> **DATA EXCERPTS**
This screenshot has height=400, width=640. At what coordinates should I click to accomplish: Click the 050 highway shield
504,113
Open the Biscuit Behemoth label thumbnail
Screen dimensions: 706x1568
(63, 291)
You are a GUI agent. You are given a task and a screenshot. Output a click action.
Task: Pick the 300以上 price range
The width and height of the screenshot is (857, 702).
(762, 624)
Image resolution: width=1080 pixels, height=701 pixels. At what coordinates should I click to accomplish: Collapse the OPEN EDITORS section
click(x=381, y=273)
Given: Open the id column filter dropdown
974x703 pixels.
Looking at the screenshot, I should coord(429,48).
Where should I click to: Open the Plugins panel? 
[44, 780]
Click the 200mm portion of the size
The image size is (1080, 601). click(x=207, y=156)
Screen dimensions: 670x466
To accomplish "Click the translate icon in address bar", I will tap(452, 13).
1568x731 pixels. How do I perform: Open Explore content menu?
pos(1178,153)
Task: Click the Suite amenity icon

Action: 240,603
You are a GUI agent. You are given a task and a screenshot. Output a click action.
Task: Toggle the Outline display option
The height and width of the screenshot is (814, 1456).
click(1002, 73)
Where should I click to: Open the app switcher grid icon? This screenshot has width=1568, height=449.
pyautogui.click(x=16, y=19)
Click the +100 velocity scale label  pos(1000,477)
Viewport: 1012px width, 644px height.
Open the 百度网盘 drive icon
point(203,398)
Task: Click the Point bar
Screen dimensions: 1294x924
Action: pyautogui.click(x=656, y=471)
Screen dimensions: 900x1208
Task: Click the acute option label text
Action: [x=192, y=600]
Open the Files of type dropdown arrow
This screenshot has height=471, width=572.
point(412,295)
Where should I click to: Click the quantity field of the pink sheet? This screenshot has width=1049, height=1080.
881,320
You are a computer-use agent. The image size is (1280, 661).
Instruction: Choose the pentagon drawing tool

> **YOUR GOAL**
Put every line of the records above into a Markdown table with two columns, Row and Line. Number the rows in order and leave out blank lines.

> **RESPONSE**
| Row | Line |
|---|---|
| 1 | This screenshot has height=400, width=640. At what coordinates should I click to accomplish: Click the 050 highway shield |
| 2 | 504,113 |
| 3 | Open the Biscuit Behemoth label thumbnail |
| 4 | Screen dimensions: 706x1568 |
| 5 | (63, 291) |
| 6 | You are a GUI agent. You are given a task and a screenshot. Output a click action. |
| 7 | Task: Pick the 300以上 price range |
| 8 | The width and height of the screenshot is (857, 702). |
| 9 | (762, 624) |
| 10 | Image resolution: width=1080 pixels, height=701 pixels. At what coordinates should I click to accomplish: Collapse the OPEN EDITORS section |
| 11 | click(x=381, y=273) |
| 12 | Given: Open the id column filter dropdown |
| 13 | 974x703 pixels. |
| 14 | Looking at the screenshot, I should coord(429,48). |
| 15 | Where should I click to: Open the Plugins panel?  |
| 16 | [44, 780] |
| 17 | Click the 200mm portion of the size |
| 18 | The image size is (1080, 601). click(x=207, y=156) |
| 19 | Screen dimensions: 670x466 |
| 20 | To accomplish "Click the translate icon in address bar", I will tap(452, 13). |
| 21 | 1568x731 pixels. How do I perform: Open Explore content menu? |
| 22 | pos(1178,153) |
| 23 | Task: Click the Suite amenity icon |
| 24 | Action: 240,603 |
| 25 | You are a GUI agent. You are given a task and a screenshot. Output a click action. |
| 26 | Task: Toggle the Outline display option |
| 27 | The height and width of the screenshot is (814, 1456). |
| 28 | click(1002, 73) |
| 29 | Where should I click to: Open the app switcher grid icon? This screenshot has width=1568, height=449. |
| 30 | pyautogui.click(x=16, y=19) |
| 31 | Click the +100 velocity scale label  pos(1000,477) |
| 32 | Viewport: 1012px width, 644px height. |
| 33 | Open the 百度网盘 drive icon |
| 34 | point(203,398) |
| 35 | Task: Click the Point bar |
| 36 | Screen dimensions: 1294x924 |
| 37 | Action: pyautogui.click(x=656, y=471) |
| 38 | Screen dimensions: 900x1208 |
| 39 | Task: Click the acute option label text |
| 40 | Action: [x=192, y=600] |
| 41 | Open the Files of type dropdown arrow |
| 42 | This screenshot has height=471, width=572. |
| 43 | point(412,295) |
| 44 | Where should I click to: Click the quantity field of the pink sheet? This screenshot has width=1049, height=1080. |
| 45 | 881,320 |
| 46 | You are a computer-use agent. The image size is (1280, 661). |
| 47 | Instruction: Choose the pentagon drawing tool |